In the meantime, newspapers such as the Daily Mail and the Telegraph shift blame away from the government and turn attention to the supposed failings of the NHS itself. Criticism has focused on numerous aspects such as the 18-week waiting period for routine operations,incompetence on the part of NHS watchdog Monitor, the NHS’s expenditure on cosmetic surgery and the lack of cancer referral from GPs. Hunt’s slandering is far more dangerous though. His public rebuking of GP practices that do not refer enough patients for cancer care and “poor” NHS trusts has created a name-and-shame mentality. A crafty political tactic indeed. On the one hand, Hunt is able to continue the facade that the Conservatives are working in the NHS’s best interest. On the other, in smearing the NHS, the Tories are able to pass the buck for the NHS’s performance onto staff, CQC and Monitor. Funding cuts, which saw a decrease in 4000 senior nursing posts and an increase in pay for executive directors by 6 percent, remain unmentioned and are conveniently left in the dark.
Amid all the criticism, one fact has shone through. The NHS cannot continue to expand stably without greater funding. In some ways, it’s almost as if conservatives wish to portray a state-funded NHS as a lost cause. This may seem melodramatic but when the Telegraph remarks that the NHS “doesn’t have a prayer,” it is hard to imagine that conservative thinkers are remaining impartial on the subject. When Liberal Democrat Norman Lamb, the Minister of State for Care and Support, described the NHS as a“blackhole”, the Mail were quick to jump in.
The Mail raised the possibility of patients having to pay for some services or a raise in taxes thus generating further doubt over the stability of the service. Neither of the options are popular, especially the latter. This is evident from the unpopular Labour proposal to increase national insurance by a penny in a similar fashion to the one percent rise during Gordon Brown’s tenure as Chancellor of the Exchequer. That being said, the idea of paying for services is hardly popular either but funds need to be found somewhere. This in turn opens the door for private deals being made in the NHS.
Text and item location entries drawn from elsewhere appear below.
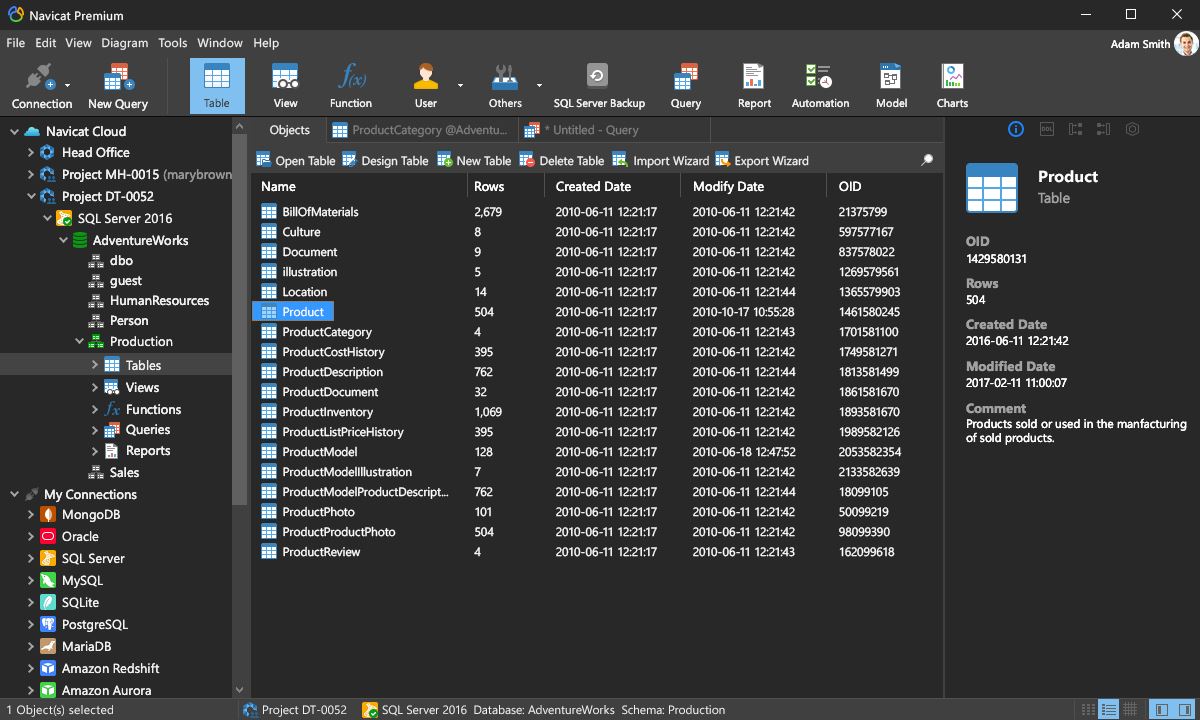Show the DDL tab in info pane
This screenshot has width=1200, height=720.
point(1046,129)
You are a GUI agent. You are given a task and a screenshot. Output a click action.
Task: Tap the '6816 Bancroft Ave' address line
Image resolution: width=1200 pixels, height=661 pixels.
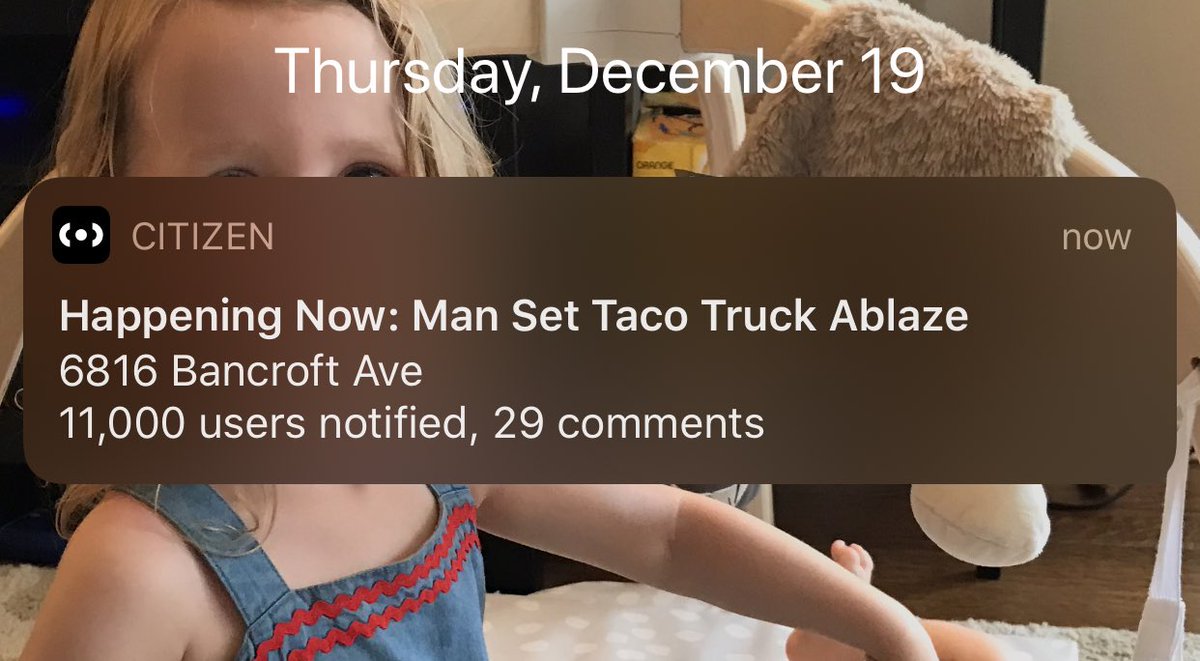[241, 371]
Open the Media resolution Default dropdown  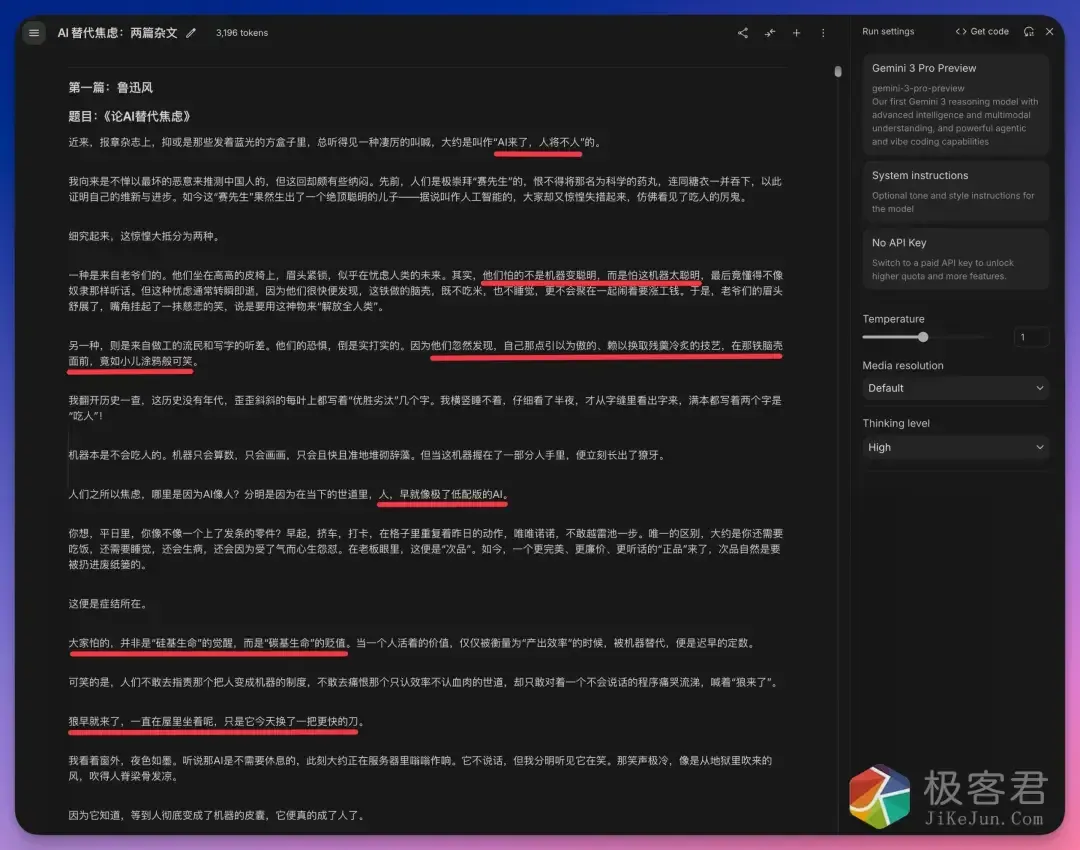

This is not entirely new. Under New Labour, private finance incentives were responsible for the building of 101 new hospitals. However, under new propositions from the Tory-led government, cancer care could fall under private contracts in a £700 million deal. The agreement would stipulate 10-years of private firms providing cancer care at four NHS clinical commissioning groups in Staffordshire. This deal would then see the outsourcing of £1.2 billion of taxpayer-funded resources to private firms such as Virgin, Care UK and Ramsey Health. Whilst this deal would only place four clinical commissioning groups under private control, it is thought that this may be the first conquest of NHS resources in a piece-by-piece approach to privatisation. This sort of speculation is fair and not unjustified. Unite again warns that the secretive EU-US Transatlantic Trade and Investment Partnership (TTIP) could also spell the irreversible privatisation of the NHS. Irreversible is the key word here. As well as increasing the power of multinational investors such as big businesses and hedge funds, investors from US healthcare multinationals and Wall Street can sue the UK government if European governments try to reverse investments made under TTIP.
Whilst such EU-US trade deals are under control of the European Commission, and although Ignacio Garcia Bercero (director of the USA and Canada division of the European Commission) has reassured Labour that EU member states will still be able to manage their health systems, there is some doubt over whether Cameron’s management of private investment would be in the UK’s best interest. It seems as if the NHS’s fate will be decided post-general election. Whilst Bercero assures NHS safeguarding, the prospect of foreign investment from the US and domestic investment from the likes of private firms may be too tempting for Cameron to pass up. With papers like the Mail criticising the money spent on cosmetic surgery and procedures to tackle obesity, Cameron has been given a rationale that state spending has not been frugal enough, the non-partisan watchdog Monitor is not up to the job and that only private hands with private investment can keep the NHS from collapsing in on itself.